By
Matthew
Bradbard
:
Energy
:
Crude oil
started the week in the green lifting prices over $92/barrel.
Support is still seen at the 8 day MA just under $90 while upside
is eyed at $94.50 in September. Inside day in
RBOB
with prices failing to gain for the first time in five sessions.
Support is seen at the 61.8% Fib level just above $2.88. I don't
feel upside is exhausted and a probe of $3 is possible in my
opinion. September
heating oil
traded above the 100 day MA for the first time since the first week
of May. Like RBOB I see prices making a run above $3 on this leg.
Natural gas
stopped short of breaking the 50 day MA trading higher for the
first time in five sessions. If prices retake $3 in the coming
sessions I would say an interim bottom has been established but I
am still in the camp that we could see a trade closer to $2.60 ...
stay tuned.
Stock Indices:
Doji star in the
indices
as gains could not be maintained. Prices rolled over from around
the same levels in late April/early May but it is too premature to
predict history repeating itself. If long remain long until prices
get below the 9 and 20 day MAs.
Metals:
Gold
continues to tread water but a positive development could develop
if prices close above the 100 day MA, in December at $1620. Prices
above $1590 have me mildly bullish.
Silver
trading continues to be like watching paint dry. Unit silver can
get out of its own way I would not put too much attention on
trading in either direction.
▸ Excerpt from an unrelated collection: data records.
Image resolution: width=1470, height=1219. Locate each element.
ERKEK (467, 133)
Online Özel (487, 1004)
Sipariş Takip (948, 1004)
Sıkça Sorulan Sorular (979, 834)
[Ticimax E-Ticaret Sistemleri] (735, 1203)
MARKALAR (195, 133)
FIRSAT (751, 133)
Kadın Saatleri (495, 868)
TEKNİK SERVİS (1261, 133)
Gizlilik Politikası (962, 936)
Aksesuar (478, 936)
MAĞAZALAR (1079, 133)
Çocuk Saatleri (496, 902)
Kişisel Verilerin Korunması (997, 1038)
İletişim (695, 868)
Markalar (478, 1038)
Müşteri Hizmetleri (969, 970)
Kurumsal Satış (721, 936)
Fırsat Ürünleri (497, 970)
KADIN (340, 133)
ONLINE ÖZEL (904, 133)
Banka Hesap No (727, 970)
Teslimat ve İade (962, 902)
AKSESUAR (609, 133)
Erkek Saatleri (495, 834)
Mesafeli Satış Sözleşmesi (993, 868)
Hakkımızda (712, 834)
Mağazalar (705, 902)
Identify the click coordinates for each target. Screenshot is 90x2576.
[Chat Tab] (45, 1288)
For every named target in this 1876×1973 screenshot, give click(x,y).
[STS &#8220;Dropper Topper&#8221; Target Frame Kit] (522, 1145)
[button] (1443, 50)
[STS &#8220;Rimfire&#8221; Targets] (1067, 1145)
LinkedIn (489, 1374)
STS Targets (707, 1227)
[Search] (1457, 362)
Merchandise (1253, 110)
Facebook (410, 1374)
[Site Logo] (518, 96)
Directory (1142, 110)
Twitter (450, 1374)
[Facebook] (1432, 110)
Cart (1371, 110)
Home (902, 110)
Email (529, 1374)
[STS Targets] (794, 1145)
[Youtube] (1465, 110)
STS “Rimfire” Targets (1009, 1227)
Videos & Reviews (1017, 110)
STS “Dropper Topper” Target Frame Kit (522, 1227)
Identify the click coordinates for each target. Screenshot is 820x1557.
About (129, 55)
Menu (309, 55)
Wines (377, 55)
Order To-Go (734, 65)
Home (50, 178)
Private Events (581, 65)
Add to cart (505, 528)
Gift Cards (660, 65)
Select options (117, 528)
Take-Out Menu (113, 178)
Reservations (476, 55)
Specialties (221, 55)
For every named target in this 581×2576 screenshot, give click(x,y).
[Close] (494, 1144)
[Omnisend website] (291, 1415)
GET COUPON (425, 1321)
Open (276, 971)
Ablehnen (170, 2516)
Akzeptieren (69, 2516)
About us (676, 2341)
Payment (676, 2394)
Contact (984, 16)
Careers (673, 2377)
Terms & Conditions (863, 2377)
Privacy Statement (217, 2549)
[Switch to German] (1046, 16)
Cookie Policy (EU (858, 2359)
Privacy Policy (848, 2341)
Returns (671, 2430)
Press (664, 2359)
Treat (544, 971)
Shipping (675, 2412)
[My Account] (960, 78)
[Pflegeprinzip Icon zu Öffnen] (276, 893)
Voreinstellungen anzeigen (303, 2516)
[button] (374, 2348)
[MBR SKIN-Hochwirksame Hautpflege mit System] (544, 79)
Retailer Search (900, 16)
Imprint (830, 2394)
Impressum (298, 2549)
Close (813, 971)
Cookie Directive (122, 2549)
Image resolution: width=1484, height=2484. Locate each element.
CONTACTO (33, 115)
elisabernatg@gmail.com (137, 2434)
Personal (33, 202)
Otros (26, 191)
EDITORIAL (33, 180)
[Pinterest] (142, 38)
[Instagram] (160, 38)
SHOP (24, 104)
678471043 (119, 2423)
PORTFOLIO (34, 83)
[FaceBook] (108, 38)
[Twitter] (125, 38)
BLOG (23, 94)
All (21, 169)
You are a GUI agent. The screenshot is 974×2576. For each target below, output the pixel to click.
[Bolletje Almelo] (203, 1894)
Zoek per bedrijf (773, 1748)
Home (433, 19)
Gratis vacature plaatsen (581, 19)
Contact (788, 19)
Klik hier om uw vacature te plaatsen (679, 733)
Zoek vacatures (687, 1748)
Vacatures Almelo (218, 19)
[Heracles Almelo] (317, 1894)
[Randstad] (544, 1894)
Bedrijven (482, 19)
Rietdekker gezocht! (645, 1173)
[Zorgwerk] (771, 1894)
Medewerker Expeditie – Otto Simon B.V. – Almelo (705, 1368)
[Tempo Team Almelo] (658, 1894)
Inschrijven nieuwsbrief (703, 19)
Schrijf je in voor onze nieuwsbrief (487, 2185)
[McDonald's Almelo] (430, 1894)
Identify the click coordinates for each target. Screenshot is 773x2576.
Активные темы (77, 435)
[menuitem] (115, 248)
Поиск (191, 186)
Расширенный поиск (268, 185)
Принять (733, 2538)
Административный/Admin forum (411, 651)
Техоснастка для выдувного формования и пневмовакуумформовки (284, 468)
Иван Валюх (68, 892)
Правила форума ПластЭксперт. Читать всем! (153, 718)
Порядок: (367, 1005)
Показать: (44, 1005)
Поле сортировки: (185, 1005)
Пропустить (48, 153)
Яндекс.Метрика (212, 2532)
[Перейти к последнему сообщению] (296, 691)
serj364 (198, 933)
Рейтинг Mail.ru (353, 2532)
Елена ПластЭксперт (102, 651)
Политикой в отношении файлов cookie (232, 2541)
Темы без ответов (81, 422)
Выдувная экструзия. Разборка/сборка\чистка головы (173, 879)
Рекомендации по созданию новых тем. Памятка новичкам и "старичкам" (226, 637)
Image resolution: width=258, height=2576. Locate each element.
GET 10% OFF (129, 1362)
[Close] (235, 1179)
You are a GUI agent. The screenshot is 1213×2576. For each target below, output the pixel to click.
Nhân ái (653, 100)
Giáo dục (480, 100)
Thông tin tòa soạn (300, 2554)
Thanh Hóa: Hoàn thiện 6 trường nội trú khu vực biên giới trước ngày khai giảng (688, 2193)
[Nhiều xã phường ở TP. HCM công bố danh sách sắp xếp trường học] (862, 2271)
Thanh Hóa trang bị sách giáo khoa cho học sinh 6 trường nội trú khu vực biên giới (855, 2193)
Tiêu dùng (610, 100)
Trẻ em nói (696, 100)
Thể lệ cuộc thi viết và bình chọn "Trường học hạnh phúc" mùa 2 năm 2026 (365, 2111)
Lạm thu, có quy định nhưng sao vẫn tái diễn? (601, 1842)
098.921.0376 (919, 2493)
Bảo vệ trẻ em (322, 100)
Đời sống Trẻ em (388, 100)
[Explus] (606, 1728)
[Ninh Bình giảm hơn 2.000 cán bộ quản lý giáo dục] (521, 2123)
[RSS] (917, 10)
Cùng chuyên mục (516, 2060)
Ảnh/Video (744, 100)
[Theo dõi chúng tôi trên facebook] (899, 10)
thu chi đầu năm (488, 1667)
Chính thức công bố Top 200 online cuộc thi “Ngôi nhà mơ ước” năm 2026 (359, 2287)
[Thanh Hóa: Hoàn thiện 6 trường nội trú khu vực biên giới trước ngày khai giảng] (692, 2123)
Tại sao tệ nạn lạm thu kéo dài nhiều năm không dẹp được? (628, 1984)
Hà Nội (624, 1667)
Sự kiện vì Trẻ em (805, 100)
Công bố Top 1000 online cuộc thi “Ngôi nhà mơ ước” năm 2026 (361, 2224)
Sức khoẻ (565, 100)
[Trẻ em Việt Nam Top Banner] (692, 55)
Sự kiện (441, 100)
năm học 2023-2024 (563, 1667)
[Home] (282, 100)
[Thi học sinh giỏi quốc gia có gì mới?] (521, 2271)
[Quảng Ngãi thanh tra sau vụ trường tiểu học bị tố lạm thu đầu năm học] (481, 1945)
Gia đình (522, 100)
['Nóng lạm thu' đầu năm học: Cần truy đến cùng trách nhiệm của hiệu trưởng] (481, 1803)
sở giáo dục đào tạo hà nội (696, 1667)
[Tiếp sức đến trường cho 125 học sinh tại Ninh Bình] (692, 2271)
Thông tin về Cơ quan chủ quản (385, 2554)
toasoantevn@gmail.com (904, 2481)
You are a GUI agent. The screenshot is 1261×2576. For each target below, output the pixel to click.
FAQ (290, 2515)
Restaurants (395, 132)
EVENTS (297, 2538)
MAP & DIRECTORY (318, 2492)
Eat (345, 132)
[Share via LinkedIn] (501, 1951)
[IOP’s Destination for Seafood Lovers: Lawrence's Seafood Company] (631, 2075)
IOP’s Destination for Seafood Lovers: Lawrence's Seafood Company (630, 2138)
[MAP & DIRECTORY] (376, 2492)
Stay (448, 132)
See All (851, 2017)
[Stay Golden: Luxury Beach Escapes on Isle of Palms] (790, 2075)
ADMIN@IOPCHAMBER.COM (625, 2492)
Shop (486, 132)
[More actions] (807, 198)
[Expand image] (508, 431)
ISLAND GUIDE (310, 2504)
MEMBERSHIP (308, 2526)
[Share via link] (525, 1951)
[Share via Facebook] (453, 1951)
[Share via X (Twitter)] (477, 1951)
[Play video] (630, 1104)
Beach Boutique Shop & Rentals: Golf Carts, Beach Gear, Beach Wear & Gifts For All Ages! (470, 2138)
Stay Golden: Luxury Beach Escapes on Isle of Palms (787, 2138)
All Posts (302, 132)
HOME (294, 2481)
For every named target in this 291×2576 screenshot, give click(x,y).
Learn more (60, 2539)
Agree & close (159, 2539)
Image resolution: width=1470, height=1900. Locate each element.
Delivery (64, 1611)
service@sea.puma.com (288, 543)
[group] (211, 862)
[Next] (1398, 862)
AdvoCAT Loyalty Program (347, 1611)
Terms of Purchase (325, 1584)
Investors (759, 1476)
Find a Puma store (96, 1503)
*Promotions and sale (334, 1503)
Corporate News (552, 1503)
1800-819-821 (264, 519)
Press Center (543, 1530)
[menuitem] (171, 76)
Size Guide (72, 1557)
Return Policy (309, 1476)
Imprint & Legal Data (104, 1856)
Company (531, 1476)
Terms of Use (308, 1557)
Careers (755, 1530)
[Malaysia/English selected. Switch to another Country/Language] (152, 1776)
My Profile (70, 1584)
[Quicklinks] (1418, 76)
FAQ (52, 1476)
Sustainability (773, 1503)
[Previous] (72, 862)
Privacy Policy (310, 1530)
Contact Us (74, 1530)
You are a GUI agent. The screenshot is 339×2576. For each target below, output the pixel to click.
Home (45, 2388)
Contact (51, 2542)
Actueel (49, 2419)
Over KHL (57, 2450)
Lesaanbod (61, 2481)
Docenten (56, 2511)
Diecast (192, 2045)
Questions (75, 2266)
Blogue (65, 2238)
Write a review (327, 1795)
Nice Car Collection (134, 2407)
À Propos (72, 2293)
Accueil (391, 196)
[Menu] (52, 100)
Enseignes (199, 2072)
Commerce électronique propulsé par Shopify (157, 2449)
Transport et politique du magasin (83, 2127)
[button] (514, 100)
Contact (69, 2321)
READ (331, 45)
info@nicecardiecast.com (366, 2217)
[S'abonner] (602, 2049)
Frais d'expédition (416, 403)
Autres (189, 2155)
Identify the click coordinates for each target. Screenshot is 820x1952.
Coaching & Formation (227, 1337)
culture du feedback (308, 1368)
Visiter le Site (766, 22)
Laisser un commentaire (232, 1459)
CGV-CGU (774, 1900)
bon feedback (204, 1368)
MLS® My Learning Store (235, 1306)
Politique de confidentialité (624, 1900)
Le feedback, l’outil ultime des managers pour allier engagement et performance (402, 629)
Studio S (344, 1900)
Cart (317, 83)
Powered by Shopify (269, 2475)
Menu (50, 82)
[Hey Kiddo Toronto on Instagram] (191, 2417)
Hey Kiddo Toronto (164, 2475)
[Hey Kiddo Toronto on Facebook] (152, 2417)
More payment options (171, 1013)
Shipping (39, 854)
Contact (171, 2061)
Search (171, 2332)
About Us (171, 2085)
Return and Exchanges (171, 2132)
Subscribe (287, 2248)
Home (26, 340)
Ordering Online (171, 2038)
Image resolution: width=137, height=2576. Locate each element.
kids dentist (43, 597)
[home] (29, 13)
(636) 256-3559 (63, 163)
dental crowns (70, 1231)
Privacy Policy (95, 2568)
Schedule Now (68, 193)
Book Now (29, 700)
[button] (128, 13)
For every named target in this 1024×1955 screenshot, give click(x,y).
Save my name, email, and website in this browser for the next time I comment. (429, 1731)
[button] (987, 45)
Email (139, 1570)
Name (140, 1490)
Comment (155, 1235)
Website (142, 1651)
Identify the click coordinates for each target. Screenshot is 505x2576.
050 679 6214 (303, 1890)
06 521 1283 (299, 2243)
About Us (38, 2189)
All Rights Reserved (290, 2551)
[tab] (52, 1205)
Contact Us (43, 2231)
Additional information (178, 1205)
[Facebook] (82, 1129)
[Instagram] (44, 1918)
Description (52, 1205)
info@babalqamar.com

Like a coiled spring when this market
decides on a direction expect an explosive move ... the difficult
part will be the timing. I do not cover
platinum
often but looking at both the daily and weekly charts if prices
maintain the $1400 level traders can scale into bullish trade with
stops just below that key support level. For pricing I am referring
to the October futures.
Softs:
Cocoa
is overbought but as long as the greenback is trading south look
for a bid to remain.
Sugar
broke the 100 day MA and should continue lower as a 61.8% Fibonacci
retracement puts October back near 21.25. Since bouncing off the 50
day MA last week
cotton
has appreciated nearly 5 cents of 7%. The 100 day MA in December
comes in just under 78 cents and should be challenged in my
opinion.
Coffee
could go either way and I will offer the same advice from last week
a close above the 100 day MA or below the 50 day MA should
determine the direction of the next leg.
Treasuries:
30-year bonds
and
10-year notes
held onto small gains but as long as prices remain under their 9
and 20 day MAs I'm bearish. The only problem with this stance is my
success here is likely predicted on a climbing stock market and I
do not see much more upside. I will not let my opinion play a
factor as prices are bearish in
Treasuries
until the aforementioned MAs are penetrated.
Livestock:
October
live cattle
are having trouble hanging onto profits and with a settlement back
under the 9 day MA today and an interim top may be in. Aggressive
traders can probe shorts with stops above the recent highs. Those
long
feeder cattle
should tighten stops just under the 9 and 20 day MAs as not to give
back too much. October
lean hogs
continue their decline getting close to 75 cents, a drop of over
10% in the last week with no end in sight.
Grains:
December
corn
managed to dance around the 9 day MA, closing back above $8/bushel
after trading below that level most of the day. I'm still thinking
deprecation is due that could drag prices closer to $7. November
soybeans
lost 2.7% to close under their 20 day MA for the first time since
this contract traded above $13. The current price is just shy of
$16/bushel. My downside targets are $15.20 and possibly $14.70. The
20 day MA supported
wheat
as prices were able to hold the $9/bushel level. My downside target
in CBOT wheat is $8.35.
Currencies:
The dollar index held at the 82.00 but I view this as temporary
with a target of 81.00 in the September contract. The easy money
has been made in the
commodity currencies
so I would be looking for an exit door. For fresh entries long the
Euro
have stops just under the 20 day MA would be my suggestion. Shorts
in the
Yen
should have stops just above the recent highs.
Risk Disclaimer
: The opinions contained herein are for general information only
and not tailored to any specific investor's needs or investment
goals. Any opinions expressed in this article are as of the date
indicated. Trading futures, options and Forex involves substantial
risk of loss and is not suitable for all investors. Past
performance is not necessarily indicative of future results.
Disclosure:
I have no positions in any stocks mentioned, and no plans to
initiate any positions within the next 72 hours.